C’est pour ne pas oublier qu’on a reçu de l’argent.

Les douze francs, Dingle les but au Havre et de plus, au lieu de se rendre en Irlande, il partit pour Djibouti ; bref, cette messe ne fut pas dite et par conséquent aucune puissance supérieure n’intervint dans le déroulement naturel des événements.

VI
Un yacht dans la lagune

Mr. Abe Loeb regardait le soleil couchant à travers ses yeux mi-clos ; il aurait voulu trouver des mots pour dire comme c’était beau, mais sa Li chérie, alias Miss Lily Valley, de son vrai nom Miss Lilian Nowak, bref Li aux boucles d’or. White Lily, Lilian aux longues jambes sans compter tous les autres noms qu’on lui avait donnés avant qu’elle eût dix-sept ans, Li, donc, dormait sur le sable chaud, enveloppée dans un épais peignoir de bain et repliée en chien de fusil. Abe ne fit donc aucune remarque sur la beauté du monde, il se contenta de remuer ses orteils nus pour faire tomber les grains de sable pris entre ses doigts.

Là-bas, sur la mer, on aperçoit le yacht nommé Gloria Pickford, le yacht que papa Loeb a offert à Abe pour avoir passé ses examens à l’université. Papa Loeb est un chic type : Jesse Loeb, magnat du film, etc. « Abe, invite quelques amis et va un peu voir le monde », a-t-il dit, le vieux monsieur. Papa Jesse est ce qu’il y a de plus chic. Et voilà donc le Gloria Pickford sur l’eau calme aux teintes de nacre et voici Li chérie qui dort sur le sable chaud.

Abe soupira d’aise. Elle dort comme un petit enfant, la pauvre. Monsieur Abe ressentit un immense besoin de la protéger, il ne savait comment. « En fait, je devrais vraiment me marier avec elle », pensa le jeune Mr. Loeb tout en sentant peser sur son cœur un poids merveilleux et douloureux, fait de ferme résolution et de peur. Mama Loeb ne serait sans doute pas d’accord et papa Loeb lèvera les bras au ciel : « Tu deviens fou, Abe. » Bref, les parents ne peuvent pas comprendre, voilà tout.

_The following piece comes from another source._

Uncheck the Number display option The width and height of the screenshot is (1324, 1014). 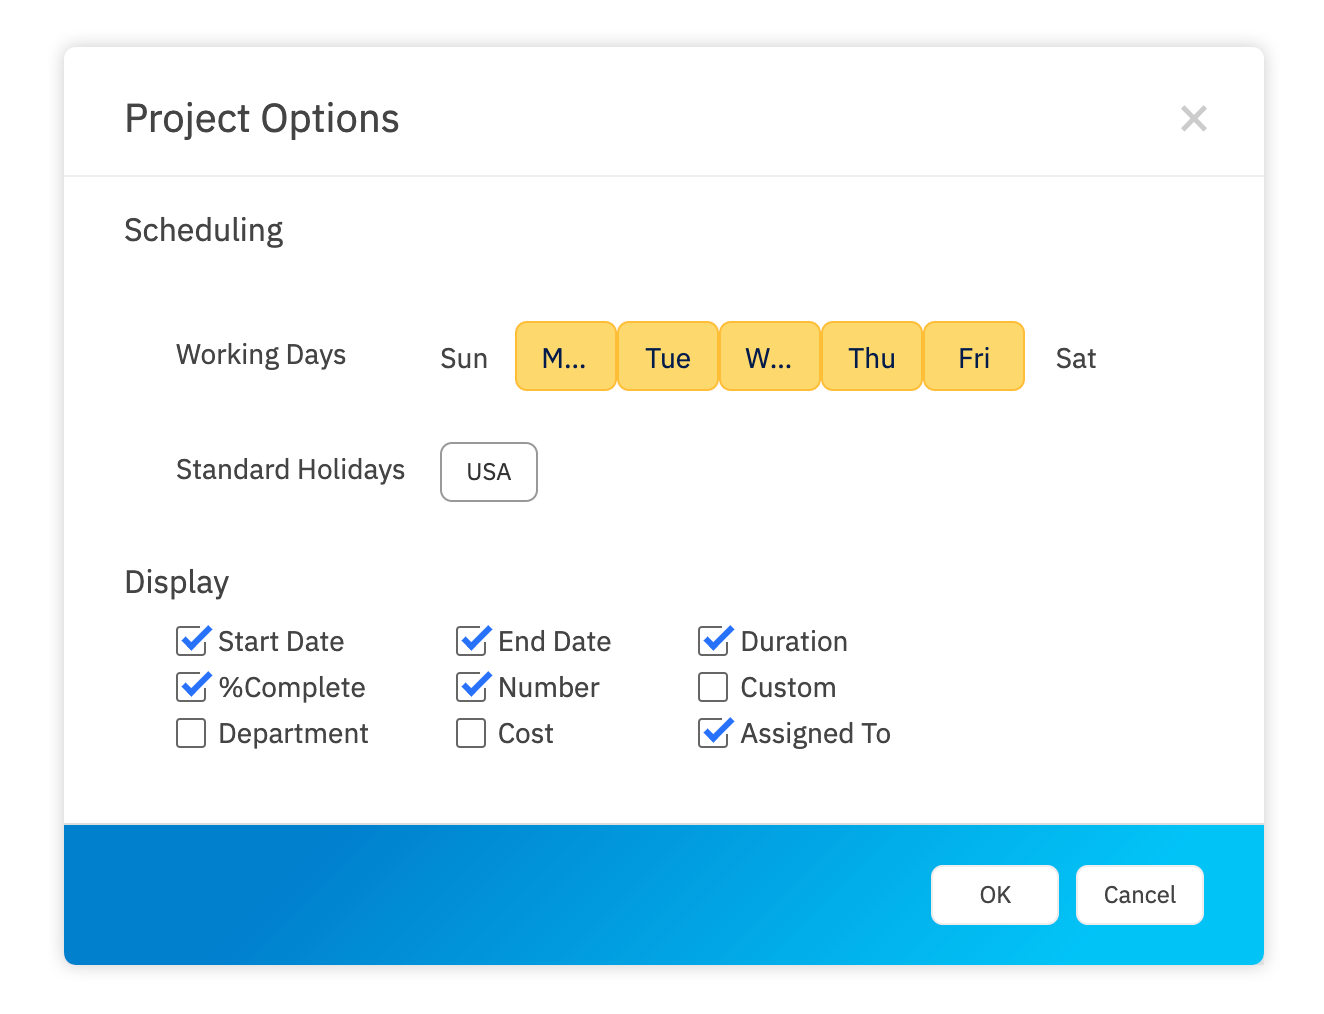coord(474,687)
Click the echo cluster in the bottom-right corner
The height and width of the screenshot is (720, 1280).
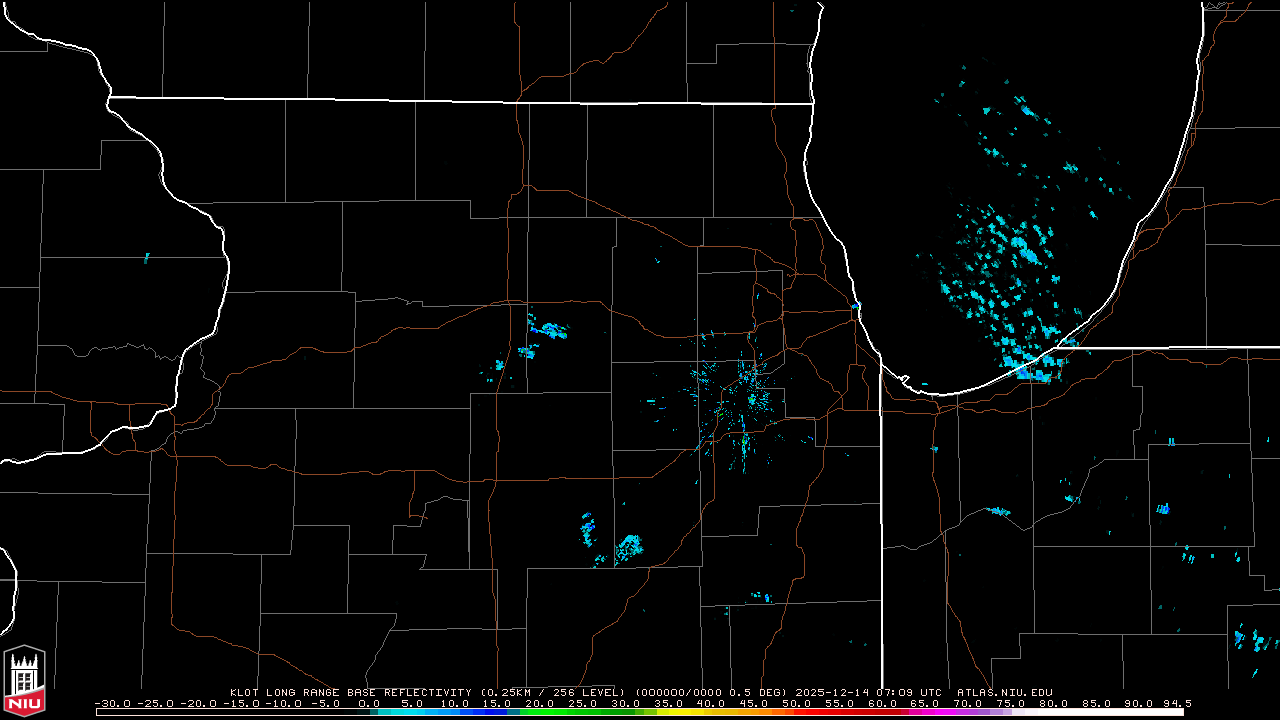(1250, 638)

Et Monsieur Abe, soupirant de tendresse recouvrit d’un pan du peignoir, la blanche cheville de Li chérie. « C’est bête, pensa-t-il gêné, que j’aie les jambes tellement poilues ! »

« Mon Dieu, que le monde est beau ici. Dommage que Li ne voie pas tout cela. » Monsieur Abe posa son regard sur la ligne harmonieuse de ses hanches et par un vague enchaînement d’idées il se mit à penser à l’art. « Car Li chérie, c’est une artiste. Artiste de cinéma. C’est vrai qu’elle n’a encore jamais joué, mais elle est fermement décidée à être la plus grande actrice de cinéma de tous les siècles ; et quand Li décide quelque chose, elle le fait. Et c’est ce que la mère Loeb ne comprend pas ; une artiste, c’est une artiste et elle ne peut pas être comme les autres filles. Et d’ailleurs, les autres filles ne valent pas mieux, décida Monsieur Abe ; par exemple cette Judy qui est sur le yacht, une fille si riche, je sais bien que Fred va dans sa cabine. Toutes les nuits, je vous demande un peu, tandis que Li et moi… Bref, Li n’est pas comme ça. Enfin, si ça lui fait plaisir, à Baseball Fred, se dit Abe dans un élan de générosité, après tout, c’est un camarade d’université ; mais toutes les nuits – ce n’est pas bien pour une fille aussi riche. Je veux dire la fille d’une famille comme celle de Judy. Puis, elle n’est pas artiste, Judy. Qu’est-ce qu’elles ont parfois à chuchoter entre elles, ces filles, se demanda Abe, avec leurs yeux qui brillent et leurs petits rires… Moi je ne parle jamais de telles choses à Fred. Li ne devrait pas boire tant de cocktails ; après, elle ne sait pas ce qu’elle dit… Comme ce matin, ce n’était pas nécessaire… Je veux dire quand elle s’est disputée avec Judy pour savoir laquelle a les plus jolies jambes. Bien sûr que c’est Li… Ça, je le sais. Et pourquoi Fred a eu l’idée stupide de faire cc concours des plus belles jambes ?… Ça peut se faire du côté de Palm Beach mais pas en privé. Et les filles n’auraient pas dû lever leurs jupes si haut. Là, il ne s’agissait plus seulement de jambes. Li, au moins, n’aurait pas dû faire ça. Et surtout devant Fred ! Et une fille aussi riche que Judy non plus. Et moi, je crois que j’ai eu tort de faire venir le capitaine comme arbitre.